Answer:
(C2H5)2NH -------------> c. Stronger Bronsted Lowry base
C2H5)2NH2+ ------------> b. Weaker Bronsted Lowry acid
C6H5O- -------------> d. Weaker Bronsted Lowry base
C6H5OH ---------------> a. Stronger Bronsted Lowry acid
Explanation:
Bronsted-Lowry defined an acid as a molecule or ion which donates a proton, while a base is a molecule or ion which accepts the proton. Bronsted-Lowry Theory of definition of an acid and base could also be extended to include acid-base titrations in non aqueous solution. In this theory, the reaction of an acid with a base constitutes the transfer of a proton from an acid to the base.
From the question given, we are to Classify each of the reactants and products based on their strength as Bronsted Lowry acids or bases:
(C2H5)2NH + C6H5OH ⇄ (C2H5)2NH2+ + C6H5O-
(C2H5)2NH -------------> c. Stronger Bronsted Lowry base
C2H5)2NH2+ ------------> b. Weaker Bronsted Lowry acid
C6H5O- -------------> d. Weaker Bronsted Lowry base
C6H5OH ---------------> a. Stronger Bronsted Lowry acid
In the forward reaction, Phenol (C6H5OH) donates a proton to diethylamine (C2H5)2NH which accepts it. The phenol behaves as an acid and the diethylamine behaves as a base.

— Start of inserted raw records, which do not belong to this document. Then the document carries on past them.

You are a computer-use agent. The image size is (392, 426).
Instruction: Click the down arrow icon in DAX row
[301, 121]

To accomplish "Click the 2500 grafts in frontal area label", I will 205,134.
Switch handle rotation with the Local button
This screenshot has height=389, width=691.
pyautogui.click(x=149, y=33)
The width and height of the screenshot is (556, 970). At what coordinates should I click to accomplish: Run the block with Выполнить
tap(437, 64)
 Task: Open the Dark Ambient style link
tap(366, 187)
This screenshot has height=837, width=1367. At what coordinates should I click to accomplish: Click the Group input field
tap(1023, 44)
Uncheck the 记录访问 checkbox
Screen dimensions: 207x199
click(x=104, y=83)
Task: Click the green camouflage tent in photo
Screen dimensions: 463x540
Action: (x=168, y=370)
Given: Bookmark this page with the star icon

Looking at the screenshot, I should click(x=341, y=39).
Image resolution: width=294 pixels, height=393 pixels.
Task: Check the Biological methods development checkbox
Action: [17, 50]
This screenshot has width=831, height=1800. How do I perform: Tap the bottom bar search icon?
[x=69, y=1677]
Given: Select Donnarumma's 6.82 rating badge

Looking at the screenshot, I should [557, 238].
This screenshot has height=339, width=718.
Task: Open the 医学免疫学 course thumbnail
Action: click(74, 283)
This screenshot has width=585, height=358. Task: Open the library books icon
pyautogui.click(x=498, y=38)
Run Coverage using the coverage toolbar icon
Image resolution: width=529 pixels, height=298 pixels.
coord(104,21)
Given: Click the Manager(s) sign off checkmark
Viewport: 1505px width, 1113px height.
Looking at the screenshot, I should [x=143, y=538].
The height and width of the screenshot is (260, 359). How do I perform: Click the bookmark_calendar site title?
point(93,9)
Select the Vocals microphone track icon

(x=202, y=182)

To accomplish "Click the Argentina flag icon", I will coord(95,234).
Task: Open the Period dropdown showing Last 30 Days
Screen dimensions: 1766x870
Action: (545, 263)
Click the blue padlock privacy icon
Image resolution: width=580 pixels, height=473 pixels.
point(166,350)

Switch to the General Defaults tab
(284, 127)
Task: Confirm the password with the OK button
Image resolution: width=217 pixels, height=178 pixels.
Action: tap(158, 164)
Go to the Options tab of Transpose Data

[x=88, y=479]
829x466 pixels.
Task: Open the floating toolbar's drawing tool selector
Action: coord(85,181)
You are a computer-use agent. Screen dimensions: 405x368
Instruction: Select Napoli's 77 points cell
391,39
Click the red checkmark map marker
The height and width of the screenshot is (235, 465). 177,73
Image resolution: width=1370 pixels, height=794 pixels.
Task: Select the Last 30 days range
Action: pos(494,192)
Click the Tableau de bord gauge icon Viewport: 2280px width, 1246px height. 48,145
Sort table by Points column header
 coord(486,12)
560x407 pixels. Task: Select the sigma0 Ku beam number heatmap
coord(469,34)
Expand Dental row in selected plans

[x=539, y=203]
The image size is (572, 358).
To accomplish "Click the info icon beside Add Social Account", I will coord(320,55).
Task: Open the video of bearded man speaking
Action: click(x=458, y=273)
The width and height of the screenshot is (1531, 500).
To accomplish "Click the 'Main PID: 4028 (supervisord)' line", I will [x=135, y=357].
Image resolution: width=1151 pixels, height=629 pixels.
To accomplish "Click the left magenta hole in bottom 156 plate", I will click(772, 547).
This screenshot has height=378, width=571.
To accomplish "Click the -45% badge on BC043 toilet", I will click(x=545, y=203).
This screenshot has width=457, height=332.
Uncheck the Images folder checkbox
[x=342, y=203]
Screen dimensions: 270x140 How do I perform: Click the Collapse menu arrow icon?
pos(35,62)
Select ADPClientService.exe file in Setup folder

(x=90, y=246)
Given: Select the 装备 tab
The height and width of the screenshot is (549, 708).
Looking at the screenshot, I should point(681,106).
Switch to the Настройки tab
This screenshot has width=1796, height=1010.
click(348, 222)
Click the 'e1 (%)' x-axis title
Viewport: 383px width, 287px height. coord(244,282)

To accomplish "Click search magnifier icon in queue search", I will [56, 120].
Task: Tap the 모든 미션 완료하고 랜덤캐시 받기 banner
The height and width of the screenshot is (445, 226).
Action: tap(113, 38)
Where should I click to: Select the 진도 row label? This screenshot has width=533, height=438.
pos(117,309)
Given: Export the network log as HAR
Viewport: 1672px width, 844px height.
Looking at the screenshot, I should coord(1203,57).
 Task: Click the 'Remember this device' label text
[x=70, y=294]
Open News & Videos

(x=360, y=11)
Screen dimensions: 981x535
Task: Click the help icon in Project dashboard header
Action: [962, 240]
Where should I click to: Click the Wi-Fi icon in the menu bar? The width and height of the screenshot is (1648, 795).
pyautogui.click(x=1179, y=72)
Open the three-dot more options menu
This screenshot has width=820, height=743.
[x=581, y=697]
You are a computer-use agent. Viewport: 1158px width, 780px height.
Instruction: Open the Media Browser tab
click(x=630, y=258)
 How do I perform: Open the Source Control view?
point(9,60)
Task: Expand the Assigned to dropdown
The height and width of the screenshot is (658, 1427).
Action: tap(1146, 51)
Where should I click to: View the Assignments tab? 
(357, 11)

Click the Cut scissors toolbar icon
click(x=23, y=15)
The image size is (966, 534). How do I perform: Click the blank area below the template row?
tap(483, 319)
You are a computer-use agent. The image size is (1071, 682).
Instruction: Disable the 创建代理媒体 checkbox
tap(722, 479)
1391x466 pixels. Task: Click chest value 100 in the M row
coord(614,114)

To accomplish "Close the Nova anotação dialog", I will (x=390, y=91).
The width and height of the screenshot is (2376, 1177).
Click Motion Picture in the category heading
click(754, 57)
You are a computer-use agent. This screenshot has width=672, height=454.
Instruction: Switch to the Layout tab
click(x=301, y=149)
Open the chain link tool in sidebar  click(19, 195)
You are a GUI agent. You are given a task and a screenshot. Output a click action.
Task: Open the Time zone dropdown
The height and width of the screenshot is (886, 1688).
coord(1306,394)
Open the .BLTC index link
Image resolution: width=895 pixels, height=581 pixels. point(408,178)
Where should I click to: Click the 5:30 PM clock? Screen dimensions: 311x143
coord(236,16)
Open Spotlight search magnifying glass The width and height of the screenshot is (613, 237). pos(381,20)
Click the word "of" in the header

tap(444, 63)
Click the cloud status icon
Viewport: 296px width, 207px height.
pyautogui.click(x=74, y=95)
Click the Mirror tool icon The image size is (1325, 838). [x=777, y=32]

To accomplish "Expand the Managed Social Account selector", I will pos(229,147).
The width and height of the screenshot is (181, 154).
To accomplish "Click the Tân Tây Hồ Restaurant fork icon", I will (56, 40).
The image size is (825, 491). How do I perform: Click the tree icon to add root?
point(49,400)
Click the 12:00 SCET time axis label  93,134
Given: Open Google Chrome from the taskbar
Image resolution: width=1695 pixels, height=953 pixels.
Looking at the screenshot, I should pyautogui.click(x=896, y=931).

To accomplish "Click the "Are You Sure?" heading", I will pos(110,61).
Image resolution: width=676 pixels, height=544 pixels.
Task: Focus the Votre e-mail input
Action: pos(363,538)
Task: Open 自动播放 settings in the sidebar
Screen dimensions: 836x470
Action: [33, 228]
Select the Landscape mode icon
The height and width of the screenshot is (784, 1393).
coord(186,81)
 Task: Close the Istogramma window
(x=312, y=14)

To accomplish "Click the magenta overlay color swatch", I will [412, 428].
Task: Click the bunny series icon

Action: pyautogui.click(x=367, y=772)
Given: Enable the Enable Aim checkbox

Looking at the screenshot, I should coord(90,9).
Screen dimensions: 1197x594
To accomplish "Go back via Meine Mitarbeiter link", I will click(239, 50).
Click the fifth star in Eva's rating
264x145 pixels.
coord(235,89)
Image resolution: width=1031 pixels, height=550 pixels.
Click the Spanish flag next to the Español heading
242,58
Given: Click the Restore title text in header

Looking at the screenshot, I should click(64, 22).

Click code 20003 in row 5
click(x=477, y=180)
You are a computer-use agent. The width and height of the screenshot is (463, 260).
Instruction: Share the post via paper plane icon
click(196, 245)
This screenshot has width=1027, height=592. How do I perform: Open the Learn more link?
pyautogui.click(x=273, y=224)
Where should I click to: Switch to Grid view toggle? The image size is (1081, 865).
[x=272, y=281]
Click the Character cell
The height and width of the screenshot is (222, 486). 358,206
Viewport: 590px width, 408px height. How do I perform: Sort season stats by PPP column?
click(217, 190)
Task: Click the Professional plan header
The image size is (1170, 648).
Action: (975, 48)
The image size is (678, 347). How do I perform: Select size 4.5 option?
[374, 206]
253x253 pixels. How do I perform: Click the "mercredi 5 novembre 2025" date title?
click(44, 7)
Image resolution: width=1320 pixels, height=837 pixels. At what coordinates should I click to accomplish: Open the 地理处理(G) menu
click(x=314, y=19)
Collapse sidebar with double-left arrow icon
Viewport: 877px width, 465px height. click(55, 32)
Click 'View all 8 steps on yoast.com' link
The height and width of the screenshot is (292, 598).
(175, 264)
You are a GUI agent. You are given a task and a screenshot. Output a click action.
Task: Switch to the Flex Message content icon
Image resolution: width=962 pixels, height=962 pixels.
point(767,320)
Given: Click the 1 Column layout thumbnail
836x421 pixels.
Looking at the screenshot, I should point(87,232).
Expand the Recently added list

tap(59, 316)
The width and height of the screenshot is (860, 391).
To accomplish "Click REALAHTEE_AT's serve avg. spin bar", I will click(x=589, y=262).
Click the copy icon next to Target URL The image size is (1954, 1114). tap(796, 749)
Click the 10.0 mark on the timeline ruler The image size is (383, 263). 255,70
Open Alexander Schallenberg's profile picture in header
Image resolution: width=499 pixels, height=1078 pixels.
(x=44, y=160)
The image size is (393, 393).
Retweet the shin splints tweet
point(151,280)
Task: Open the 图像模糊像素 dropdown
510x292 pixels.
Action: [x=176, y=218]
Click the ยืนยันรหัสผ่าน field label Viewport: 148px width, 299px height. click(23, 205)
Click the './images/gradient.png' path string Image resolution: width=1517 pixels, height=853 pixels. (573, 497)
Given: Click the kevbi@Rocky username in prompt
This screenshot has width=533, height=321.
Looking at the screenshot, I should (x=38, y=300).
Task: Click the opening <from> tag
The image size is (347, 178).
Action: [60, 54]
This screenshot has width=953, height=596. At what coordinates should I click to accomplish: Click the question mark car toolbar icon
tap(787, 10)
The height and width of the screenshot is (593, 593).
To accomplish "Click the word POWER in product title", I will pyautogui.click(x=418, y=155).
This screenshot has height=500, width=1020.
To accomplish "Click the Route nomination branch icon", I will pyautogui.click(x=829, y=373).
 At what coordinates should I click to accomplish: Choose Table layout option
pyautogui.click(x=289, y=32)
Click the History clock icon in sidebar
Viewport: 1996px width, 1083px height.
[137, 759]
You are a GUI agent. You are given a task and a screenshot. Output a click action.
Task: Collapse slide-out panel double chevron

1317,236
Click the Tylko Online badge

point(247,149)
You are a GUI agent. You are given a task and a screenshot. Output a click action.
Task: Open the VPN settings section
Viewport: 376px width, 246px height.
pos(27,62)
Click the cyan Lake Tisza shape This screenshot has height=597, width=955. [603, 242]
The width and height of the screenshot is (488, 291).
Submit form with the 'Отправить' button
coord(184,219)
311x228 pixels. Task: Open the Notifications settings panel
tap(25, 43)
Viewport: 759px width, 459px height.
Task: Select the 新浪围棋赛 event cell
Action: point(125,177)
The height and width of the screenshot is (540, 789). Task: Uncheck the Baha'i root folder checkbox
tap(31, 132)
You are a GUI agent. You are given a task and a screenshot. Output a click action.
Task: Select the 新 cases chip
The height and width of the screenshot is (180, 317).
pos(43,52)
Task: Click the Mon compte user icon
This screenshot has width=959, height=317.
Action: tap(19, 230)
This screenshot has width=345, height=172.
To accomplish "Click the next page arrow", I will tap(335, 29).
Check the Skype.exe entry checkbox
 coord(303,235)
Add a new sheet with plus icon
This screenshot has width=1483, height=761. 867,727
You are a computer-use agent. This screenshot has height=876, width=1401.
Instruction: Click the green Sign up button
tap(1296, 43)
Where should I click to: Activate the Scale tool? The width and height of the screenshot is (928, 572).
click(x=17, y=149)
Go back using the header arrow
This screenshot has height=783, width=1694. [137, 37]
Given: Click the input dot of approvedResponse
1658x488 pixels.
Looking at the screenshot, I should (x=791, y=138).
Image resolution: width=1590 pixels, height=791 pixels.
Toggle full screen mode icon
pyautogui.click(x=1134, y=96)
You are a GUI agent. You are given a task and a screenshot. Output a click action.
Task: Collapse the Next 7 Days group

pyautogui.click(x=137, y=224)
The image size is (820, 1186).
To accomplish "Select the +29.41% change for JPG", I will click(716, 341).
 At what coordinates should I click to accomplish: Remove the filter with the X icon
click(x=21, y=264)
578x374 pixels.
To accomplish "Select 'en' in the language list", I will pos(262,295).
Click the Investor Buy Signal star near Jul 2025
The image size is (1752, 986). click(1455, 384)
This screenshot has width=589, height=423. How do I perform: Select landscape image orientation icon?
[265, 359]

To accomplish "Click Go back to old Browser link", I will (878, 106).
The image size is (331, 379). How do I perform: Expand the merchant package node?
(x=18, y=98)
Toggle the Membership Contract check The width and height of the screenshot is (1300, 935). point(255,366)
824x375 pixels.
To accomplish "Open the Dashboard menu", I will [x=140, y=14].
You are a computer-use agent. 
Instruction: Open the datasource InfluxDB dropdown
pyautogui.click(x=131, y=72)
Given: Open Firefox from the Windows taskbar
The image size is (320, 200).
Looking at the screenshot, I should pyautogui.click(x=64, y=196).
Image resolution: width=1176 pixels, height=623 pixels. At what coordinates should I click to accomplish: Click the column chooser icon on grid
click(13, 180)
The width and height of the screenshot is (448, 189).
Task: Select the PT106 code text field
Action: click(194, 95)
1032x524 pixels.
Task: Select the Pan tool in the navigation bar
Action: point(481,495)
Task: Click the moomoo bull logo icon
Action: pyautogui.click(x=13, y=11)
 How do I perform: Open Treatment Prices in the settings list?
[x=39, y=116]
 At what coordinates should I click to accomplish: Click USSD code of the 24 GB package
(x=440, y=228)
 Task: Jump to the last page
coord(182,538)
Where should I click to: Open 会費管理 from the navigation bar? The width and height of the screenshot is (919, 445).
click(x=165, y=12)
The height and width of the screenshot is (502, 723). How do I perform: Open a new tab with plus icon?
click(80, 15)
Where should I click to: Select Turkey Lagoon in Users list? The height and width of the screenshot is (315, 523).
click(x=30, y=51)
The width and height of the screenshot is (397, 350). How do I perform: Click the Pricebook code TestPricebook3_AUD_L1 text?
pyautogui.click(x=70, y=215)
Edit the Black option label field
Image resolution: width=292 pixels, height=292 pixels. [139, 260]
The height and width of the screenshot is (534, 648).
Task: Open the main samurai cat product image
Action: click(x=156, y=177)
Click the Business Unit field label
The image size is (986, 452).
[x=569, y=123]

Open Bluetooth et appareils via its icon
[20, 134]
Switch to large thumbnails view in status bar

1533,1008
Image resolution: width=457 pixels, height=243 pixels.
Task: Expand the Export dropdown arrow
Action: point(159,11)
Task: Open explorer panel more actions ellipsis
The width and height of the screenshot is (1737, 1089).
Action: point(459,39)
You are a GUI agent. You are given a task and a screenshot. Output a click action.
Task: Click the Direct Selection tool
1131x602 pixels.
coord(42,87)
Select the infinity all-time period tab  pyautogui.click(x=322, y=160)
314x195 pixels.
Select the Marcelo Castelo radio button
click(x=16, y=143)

In the backward reaction, diethylammonium(C2H5)2NH2+) ion donates a proton to the phenolate (C6H5O-), Therefore, diethylammonium behaving as an acid (proton donor) and the phenolate behaves as a base(proton acceptor)
The equilibrium of this reaction lies to the far right (which is indicated by the longer arrow of the forward reaction) because Phenol is a stronger Bronsted Lowry acid than the diethylammonium. (i.e Weaker Bronsted Lowry acid).
Similarly, the diethylamine is a stronger Bronsted Lowry base while the phenolate which is a weaker Bronsted Lowry base.